Putting the Pieces Together: How Public Health Nurses in Rural and Remote Canadian Communities Respond to Intimate Partner Violence
AbstractIntimate partner violence is a recognized public health problem with direct impacts, including cuts, bruises, and broken bones as well as longer-term effects, including headaches, insomnia, depression, anxiety, substance abuse, and a greater likelihood of developing Post-Traumatic Stress Disorder (PTSD) (Dutton, et al., 2006; Loxton, Scholfield, Hussain, & Mishra, 2006; Plichta, 2004; Romito, Molzan Turan, & Muarchi, 2005). As a result, women who experience IPV use a variety of health care services, including emergency departments, primary care physicians, and public health nurses (Campbell, 2002; Plichta, 2004; Van Hook, 2000).

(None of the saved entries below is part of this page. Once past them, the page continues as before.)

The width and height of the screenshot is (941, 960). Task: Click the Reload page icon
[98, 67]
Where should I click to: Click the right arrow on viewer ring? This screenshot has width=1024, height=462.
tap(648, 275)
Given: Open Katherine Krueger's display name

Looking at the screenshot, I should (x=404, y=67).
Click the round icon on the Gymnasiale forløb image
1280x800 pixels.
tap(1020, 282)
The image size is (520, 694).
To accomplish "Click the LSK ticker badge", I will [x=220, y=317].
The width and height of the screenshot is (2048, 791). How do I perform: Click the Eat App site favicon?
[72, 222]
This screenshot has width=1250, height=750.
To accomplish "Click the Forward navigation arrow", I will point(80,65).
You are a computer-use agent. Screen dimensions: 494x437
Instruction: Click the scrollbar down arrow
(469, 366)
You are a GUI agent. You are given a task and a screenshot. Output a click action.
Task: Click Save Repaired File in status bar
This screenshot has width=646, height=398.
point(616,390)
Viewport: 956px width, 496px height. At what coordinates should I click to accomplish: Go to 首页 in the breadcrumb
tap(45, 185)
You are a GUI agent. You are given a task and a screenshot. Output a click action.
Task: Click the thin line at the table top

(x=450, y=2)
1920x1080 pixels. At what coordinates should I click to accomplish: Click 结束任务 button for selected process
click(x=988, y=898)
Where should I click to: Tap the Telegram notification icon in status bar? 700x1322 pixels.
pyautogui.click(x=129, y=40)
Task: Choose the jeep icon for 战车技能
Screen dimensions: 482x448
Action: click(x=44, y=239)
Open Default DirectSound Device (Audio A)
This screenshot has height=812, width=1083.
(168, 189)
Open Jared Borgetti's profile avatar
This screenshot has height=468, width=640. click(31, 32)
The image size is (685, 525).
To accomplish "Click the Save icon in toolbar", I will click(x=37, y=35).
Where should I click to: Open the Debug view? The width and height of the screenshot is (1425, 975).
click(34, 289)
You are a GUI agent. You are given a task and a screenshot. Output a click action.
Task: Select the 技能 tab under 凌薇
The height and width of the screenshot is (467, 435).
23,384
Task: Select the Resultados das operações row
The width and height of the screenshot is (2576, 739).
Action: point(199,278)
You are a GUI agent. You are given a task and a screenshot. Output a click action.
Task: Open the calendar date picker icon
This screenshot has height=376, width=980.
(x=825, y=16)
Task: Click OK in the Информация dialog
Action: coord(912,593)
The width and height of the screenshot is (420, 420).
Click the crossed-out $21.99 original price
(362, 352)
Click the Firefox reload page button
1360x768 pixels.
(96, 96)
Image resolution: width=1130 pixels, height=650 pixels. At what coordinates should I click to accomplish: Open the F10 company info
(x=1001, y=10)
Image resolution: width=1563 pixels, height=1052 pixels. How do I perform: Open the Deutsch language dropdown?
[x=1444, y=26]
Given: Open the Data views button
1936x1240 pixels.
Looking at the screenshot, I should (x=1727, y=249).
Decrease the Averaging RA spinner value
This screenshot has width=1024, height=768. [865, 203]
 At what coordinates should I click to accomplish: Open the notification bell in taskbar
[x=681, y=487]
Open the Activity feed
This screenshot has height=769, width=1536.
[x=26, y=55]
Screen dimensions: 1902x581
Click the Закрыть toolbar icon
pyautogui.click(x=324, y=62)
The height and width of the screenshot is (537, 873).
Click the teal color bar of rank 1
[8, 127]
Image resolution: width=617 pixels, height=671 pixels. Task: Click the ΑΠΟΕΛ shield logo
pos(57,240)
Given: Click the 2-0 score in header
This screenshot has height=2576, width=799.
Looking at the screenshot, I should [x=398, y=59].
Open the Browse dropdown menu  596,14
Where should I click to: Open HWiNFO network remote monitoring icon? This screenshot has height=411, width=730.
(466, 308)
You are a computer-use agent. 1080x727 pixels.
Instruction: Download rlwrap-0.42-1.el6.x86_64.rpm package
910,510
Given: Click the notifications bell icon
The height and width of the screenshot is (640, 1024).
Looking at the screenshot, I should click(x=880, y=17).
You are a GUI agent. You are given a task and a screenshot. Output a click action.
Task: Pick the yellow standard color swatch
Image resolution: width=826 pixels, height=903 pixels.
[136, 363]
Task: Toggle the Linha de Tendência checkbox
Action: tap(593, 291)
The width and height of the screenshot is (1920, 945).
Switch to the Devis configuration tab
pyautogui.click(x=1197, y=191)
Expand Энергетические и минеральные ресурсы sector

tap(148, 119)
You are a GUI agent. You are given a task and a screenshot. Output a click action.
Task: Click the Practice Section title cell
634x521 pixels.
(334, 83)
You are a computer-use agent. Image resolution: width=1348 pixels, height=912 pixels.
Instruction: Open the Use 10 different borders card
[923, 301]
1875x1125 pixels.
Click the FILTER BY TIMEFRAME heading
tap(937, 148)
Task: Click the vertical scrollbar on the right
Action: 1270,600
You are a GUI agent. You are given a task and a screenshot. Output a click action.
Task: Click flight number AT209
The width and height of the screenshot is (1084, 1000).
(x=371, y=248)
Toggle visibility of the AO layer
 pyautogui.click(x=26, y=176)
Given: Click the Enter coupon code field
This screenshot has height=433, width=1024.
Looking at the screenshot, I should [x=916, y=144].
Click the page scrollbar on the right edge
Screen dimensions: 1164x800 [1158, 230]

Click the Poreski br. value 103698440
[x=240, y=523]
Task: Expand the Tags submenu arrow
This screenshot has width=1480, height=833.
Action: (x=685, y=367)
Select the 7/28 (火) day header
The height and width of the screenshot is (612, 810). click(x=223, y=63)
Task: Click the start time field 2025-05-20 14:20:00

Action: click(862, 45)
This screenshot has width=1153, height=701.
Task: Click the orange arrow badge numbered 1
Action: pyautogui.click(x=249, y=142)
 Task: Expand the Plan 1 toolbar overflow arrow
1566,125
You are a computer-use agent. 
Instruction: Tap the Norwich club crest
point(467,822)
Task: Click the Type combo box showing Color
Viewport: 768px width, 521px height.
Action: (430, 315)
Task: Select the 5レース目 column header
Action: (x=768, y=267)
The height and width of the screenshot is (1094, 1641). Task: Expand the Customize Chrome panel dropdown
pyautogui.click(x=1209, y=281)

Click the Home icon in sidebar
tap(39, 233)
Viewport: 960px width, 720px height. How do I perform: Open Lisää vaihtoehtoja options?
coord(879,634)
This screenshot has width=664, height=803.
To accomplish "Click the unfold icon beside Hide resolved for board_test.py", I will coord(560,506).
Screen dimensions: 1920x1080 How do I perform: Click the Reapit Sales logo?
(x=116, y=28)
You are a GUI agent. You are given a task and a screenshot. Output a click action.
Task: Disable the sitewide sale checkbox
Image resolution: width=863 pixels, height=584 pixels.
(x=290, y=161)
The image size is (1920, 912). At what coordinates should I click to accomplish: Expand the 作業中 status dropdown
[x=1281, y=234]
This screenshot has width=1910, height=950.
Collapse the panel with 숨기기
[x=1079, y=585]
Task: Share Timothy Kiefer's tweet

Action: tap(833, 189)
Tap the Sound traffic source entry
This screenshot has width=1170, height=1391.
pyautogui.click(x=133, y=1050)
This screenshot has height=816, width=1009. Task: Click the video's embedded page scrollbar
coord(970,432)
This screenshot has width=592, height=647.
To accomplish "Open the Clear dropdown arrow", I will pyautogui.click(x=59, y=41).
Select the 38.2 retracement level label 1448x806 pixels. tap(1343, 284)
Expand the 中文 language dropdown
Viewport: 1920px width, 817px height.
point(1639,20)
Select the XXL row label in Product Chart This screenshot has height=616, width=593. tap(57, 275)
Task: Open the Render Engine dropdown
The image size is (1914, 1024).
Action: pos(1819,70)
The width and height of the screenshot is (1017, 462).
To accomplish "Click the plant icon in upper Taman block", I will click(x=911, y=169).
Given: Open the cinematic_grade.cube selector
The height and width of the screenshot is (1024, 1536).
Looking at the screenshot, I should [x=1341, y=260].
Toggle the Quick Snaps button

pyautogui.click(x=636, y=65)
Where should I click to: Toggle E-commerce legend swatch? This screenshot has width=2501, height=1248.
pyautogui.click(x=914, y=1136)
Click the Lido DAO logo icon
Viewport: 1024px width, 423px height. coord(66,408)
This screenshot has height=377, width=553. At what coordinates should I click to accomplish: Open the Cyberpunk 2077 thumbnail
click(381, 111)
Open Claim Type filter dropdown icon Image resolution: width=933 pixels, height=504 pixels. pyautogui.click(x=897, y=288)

Although rates of IPV identification vary by practice setting, the results suggest that utilization of these services by victims of IPV is common. For example, 13 percent of 1,526 women at 31 outpatient clinics were identified as victims of abuse (Wasson et al., 2000), as were 14 per cent of 2,465 women using a variety of obstetrician/gynecologist offices, emergency departments, primary care offices, pediatrics, and addition recovery (McCloskey, et al., 2005), and 44.3 percent of 399 women at one family medicine clinic (Peralta & Fleming, 2003). Given the prevalence of IPV in these settings, health care providers have a central role in dealing with immediate injuries and other health impacts of IPV. However, it is also crucial for these providers to appropriately identify and refer women to much needed community resources which may prevent further injury and support women in working toward reducing and eliminating violence in their lives. For victims of IPV who live in remote and rural communities, support offered by health care providers is more crucial, as there is often few other resources and services.